Pa-ji had laughed. “No, not even that one,” he had said. “I found him in a junk shop in Steveston.” Three others had been retrieved from a shop in Petticoat Lane in London when Pa-ji was returning to India in search of a bride. Six had been purchased for a ridiculously low sum of money from an old man in an Amritsari gully, right beside the walls of the Golden Temple.

It was true that Pa-ji’s father, Theka Singh, had once been in the British army. But he had not fought in any wars either for them or against them. There were no medals, no tales of heroism, no independence-related heroics: a week after signing on, he had died of jaundice. Pa-ji’s mother died soon after, and he was brought up by a distant relative in Amritsar along with a dozen other children, all fighting for a space in the sun. Pa-ji was unhappy, lost in the crowd of children, longing for his dead parents. And he confessed to his lovely young wife that to make himself feel better, he had cooked up an entirely imaginary father who was tall and handsome and alive, a famous soldier who had won many decorations fighting for the British, who would return one day and carry Pa-ji away from his foster home. From a brave soldier who had fought
for
the British, the absent father became one of the heroic men who had fought
against
them for India’s independence.

In 1924, sixteen-year-old Pa-ji had run away from his relatives’ home and worked his passage on a Norwegian
merchant vessel from Calcutta to Vancouver, where he had jumped ship and stayed on as an illegal immigrant, acquiring valid papers only ten years later. He had found refuge in the gurudwara on Second Avenue, where the small local Sikh community gathered to pray and mingle, and soon, through the contacts he made, had found work in a lumber mill in Abbotsford, not far from Vancouver. In the dank, crowded house that he shared with ten men, all of them working long hours in the mills, his imagination embroidered other colourful details about his father: he was much taller than Pa-ji, almost as large as the Swedish sailors who stopped in Vancouver’s Gastown to drink their shore leave away; he had a booming laugh and a generous heart. In the blank slate of a foreign country, Pa-ji came to understand, you could scribble the truth any way you wanted. You could build entire families out of thin air, turn strangers into brothers and sisters and aunts and uncles, use new relationships and stories to patch up the holes created by lost and left-behind ones. You could, like Pa-ji, spin history using longing for yarn and imagination for a loom.

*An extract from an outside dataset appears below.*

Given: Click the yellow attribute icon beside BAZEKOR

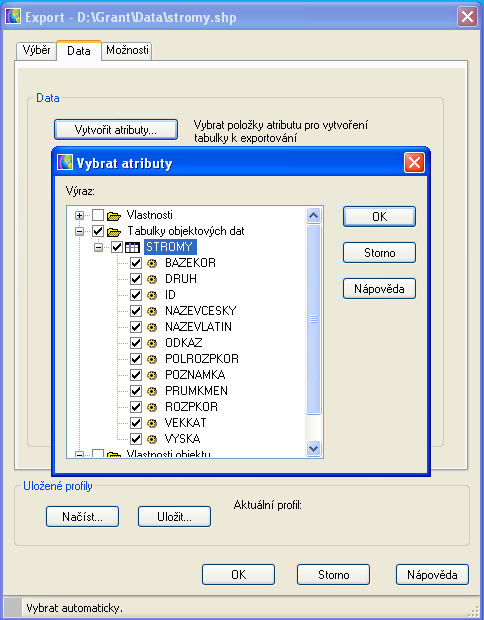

Armoured by his fictions against the suspicious glances of the Europeans in the city and the fear that the look in their eyes would turn to violence, against the cold that soaked into his bones, against exhaustion and loneliness in a strange land, young Pa-ji had worked hard and saved his earnings. He had moved to Vancouver and with a friend bought a truck which they used to deliver firewood purchased from the lumber mills in surrounding towns to homes across the city. Soon he had enough money to buy a small property on Kingsway Avenue, which he sold at a
profit a few years later. Next he bought a two-storey building on Main Street, one of the poorer parts of town. He lived upstairs in one of the rooms, rented the remaining two to other Sikh men and opened a small grocery shop downstairs. When he had saved enough to comfortably support a wife, he had taken himself to India and found Bibi-ji.

Bibi-ji understood his need to possess a piece of history, she knew all about keeping dreams alive. What harm, she thought, could his small private fictions do in a world where larger truths were reshaped to suit those in power?

When Bibi-ji entered Pa-ji’s office to discuss Jasbeer, her husband was watching the news on his private television. Beside him on the small table was his favourite double malt Scotch whisky, which he preferred to drink neat. This was something that Bibi-ji did not approve of. She believed that drinking alcohol equalled drunkenness and, as a practising Sikh, Pa-ji had no business imbibing any kind of liquor. But Pa-ji had airily pooh-poohed her doubts and criticisms.

“This is just to loosen me up, my honey, so that I can be a lion in bed!” he had teased the first time she had objected, hooking his arm about her waist and pulling her down on his lap, his alcohol-flavoured breath making her wrinkle her nose. “I have it in person from the Upper-Wallah that it is okay to take a peg or two once a day. Do I get drunk? Have you seen me lose control? No. Then why are you bothering me about it?” He had cradled his glass of Johnny Walker against his barrel-chest and
laughed. “This is my friend. It kept me warm for many years before you came into my life, my jewel.”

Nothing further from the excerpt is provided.